2.2.1 Nieuw in te stellen bestemmingsreserve
Wij hebben in deze Nota van reserves en voorzieningen geen voorstellen om nieuwe bestemmingsreserves in te stellen. De meest recent ingestelde reserves zijn; de Reserve investeringsagenda, Egalisatiereserve groot (variabel) onderhoud wegen en vaarwegen en de Egalisatiereserve voormalige bdu verkeer en vervoer. Deze reserves zijn bij het vaststellen van de Begroting 2016 ingesteld.

2.2.2 uitgangspunten bestemmingsreserves
De financieringsreserve is bij de Voorjaarsnota 2011 ingesteld voor het beschikbaar stellen van middelen voor cofinanciering van programma's en projecten op het ruimtelijk-economische gebied, om de doelstellingen die de provincie hanteert voor het omgevingsbeleid en het beleid inzake de regionale economie te realiseren. Als bodemstand wordt hiervoor een bedrag van € 80 miljoen aangehouden om rente baten te kunnen genereren, ter dekking van doelstellingen zoals hiervoor genoemd. In 2016 is een bedrag van € 15,5 miljoen afgeroomd en overgeheveld naar de Reserve investeringsagenda. Daarnaast is additioneel € 15 miljoen uit de financieringsreserve in 2016 onttrokken en ook aan de Reserve investeringsagenda toegevoegd, waardoor deze reserve tijdelijk onder de bodemstand kwam.
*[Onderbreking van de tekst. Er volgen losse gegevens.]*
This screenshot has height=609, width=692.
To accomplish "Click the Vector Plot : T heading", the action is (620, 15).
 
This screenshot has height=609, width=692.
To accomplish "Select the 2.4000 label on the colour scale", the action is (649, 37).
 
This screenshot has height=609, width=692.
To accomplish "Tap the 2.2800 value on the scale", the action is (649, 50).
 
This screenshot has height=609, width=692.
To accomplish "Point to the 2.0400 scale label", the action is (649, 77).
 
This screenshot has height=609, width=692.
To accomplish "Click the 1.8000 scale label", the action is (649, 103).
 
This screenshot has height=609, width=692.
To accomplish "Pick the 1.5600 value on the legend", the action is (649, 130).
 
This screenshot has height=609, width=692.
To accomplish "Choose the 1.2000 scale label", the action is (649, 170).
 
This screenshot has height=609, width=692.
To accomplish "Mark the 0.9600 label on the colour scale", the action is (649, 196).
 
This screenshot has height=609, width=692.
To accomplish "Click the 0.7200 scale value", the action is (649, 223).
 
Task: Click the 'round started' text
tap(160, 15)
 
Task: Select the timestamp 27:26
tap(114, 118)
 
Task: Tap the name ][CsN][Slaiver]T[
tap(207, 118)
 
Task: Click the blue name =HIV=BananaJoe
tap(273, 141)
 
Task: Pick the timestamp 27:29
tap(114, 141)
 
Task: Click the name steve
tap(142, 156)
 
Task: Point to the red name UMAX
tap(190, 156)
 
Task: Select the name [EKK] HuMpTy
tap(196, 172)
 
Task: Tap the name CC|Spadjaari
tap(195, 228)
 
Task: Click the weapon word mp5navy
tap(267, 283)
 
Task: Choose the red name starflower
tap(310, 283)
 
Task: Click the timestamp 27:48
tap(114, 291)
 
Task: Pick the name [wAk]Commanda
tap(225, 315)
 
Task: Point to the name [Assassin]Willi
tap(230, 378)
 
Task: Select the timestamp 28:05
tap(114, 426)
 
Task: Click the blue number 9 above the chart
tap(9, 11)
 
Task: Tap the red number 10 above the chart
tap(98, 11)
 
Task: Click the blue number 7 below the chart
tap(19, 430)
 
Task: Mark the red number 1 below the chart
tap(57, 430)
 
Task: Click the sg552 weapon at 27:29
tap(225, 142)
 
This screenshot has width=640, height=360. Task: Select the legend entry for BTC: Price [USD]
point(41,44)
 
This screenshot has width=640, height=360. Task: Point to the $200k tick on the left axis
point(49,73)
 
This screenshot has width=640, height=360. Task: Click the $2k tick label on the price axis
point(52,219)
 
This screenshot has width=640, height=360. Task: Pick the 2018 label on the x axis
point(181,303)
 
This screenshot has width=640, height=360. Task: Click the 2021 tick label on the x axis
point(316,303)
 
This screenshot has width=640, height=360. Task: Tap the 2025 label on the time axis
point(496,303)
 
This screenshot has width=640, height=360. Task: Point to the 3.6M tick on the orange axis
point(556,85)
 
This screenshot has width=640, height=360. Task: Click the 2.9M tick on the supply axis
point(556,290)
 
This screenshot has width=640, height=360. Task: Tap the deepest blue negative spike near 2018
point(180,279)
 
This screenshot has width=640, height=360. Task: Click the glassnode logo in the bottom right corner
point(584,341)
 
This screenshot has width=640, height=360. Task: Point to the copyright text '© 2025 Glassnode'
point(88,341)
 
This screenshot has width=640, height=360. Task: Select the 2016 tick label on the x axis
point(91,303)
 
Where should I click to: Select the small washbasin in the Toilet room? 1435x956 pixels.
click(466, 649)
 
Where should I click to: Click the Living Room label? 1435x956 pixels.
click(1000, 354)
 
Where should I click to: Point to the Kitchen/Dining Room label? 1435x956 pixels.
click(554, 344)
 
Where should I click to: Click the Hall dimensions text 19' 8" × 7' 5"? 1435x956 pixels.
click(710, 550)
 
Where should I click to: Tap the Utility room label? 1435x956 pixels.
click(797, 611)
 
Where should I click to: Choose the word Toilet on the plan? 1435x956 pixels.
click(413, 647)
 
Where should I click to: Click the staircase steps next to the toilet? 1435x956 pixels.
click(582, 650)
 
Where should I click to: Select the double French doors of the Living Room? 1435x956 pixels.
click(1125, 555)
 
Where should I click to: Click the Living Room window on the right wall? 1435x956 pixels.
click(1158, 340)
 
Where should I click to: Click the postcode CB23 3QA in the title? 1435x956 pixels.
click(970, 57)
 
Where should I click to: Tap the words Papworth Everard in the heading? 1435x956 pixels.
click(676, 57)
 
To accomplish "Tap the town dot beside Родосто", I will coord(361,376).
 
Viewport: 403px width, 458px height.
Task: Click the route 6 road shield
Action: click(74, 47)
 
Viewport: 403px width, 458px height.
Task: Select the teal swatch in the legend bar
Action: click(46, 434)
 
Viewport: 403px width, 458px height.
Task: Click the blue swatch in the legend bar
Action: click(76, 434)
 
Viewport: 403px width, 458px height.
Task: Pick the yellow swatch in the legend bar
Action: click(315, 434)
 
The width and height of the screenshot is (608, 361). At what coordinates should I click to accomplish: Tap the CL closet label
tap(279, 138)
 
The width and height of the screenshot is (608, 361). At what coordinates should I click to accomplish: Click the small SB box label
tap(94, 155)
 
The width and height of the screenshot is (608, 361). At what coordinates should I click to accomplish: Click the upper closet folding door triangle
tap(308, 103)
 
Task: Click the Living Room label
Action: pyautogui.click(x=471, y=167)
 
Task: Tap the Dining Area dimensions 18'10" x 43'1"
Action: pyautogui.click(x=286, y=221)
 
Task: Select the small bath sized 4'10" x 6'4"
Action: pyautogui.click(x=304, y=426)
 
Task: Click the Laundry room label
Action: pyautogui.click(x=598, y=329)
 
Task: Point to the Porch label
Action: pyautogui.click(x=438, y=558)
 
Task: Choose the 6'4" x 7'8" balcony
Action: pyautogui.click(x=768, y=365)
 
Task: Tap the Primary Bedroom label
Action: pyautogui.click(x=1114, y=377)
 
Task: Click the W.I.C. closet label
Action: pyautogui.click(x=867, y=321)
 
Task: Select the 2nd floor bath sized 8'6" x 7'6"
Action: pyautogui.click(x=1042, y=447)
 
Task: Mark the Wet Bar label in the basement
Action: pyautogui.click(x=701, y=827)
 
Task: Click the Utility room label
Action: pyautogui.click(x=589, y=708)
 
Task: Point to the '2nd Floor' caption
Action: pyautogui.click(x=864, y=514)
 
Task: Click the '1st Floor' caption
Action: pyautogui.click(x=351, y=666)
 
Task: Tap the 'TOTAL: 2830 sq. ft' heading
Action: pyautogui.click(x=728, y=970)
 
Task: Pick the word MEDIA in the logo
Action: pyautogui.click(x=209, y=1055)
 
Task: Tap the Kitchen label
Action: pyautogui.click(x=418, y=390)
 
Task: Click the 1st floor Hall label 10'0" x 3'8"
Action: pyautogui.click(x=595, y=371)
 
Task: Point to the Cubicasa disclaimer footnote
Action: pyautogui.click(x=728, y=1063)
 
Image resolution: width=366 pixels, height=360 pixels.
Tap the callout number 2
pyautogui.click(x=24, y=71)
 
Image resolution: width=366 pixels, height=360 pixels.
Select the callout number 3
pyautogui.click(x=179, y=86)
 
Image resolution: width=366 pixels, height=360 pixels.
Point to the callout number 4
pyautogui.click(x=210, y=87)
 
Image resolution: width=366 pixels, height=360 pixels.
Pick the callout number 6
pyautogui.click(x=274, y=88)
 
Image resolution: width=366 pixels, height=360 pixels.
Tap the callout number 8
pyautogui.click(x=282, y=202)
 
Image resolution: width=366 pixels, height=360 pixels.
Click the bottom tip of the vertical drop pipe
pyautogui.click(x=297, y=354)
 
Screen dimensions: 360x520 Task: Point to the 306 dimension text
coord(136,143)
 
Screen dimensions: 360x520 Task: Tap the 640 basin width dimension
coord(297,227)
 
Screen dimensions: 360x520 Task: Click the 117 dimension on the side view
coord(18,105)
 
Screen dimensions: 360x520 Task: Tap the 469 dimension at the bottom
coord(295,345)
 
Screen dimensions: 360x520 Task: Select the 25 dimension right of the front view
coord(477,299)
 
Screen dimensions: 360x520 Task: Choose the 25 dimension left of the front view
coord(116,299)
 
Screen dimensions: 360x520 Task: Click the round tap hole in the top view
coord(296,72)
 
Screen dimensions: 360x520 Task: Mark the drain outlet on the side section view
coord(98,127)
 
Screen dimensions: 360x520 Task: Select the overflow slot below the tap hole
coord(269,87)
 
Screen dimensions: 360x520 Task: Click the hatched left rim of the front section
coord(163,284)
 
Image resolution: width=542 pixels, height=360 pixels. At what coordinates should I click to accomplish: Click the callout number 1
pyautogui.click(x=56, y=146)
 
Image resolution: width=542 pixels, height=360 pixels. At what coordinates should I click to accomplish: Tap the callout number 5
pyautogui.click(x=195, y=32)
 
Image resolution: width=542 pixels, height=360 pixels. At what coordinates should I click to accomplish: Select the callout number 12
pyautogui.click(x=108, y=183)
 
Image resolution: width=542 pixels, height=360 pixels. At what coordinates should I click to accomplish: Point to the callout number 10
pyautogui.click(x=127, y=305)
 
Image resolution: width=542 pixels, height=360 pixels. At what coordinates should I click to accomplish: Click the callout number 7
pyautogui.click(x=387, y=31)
De afspraak is dat incidentele meevallers, de opbrengst uit het vervolg van stofkam en positieve rekeningresultaten in de komende jaren, na het op peil brengen van de risicoreserve en het op peil houden (€ 5 miljoen) van de Reserve voor algemene doeleinden, gebruikt worden om de financieringsreserve weer aan te zuiveren tot de vastgestelde bodemstand.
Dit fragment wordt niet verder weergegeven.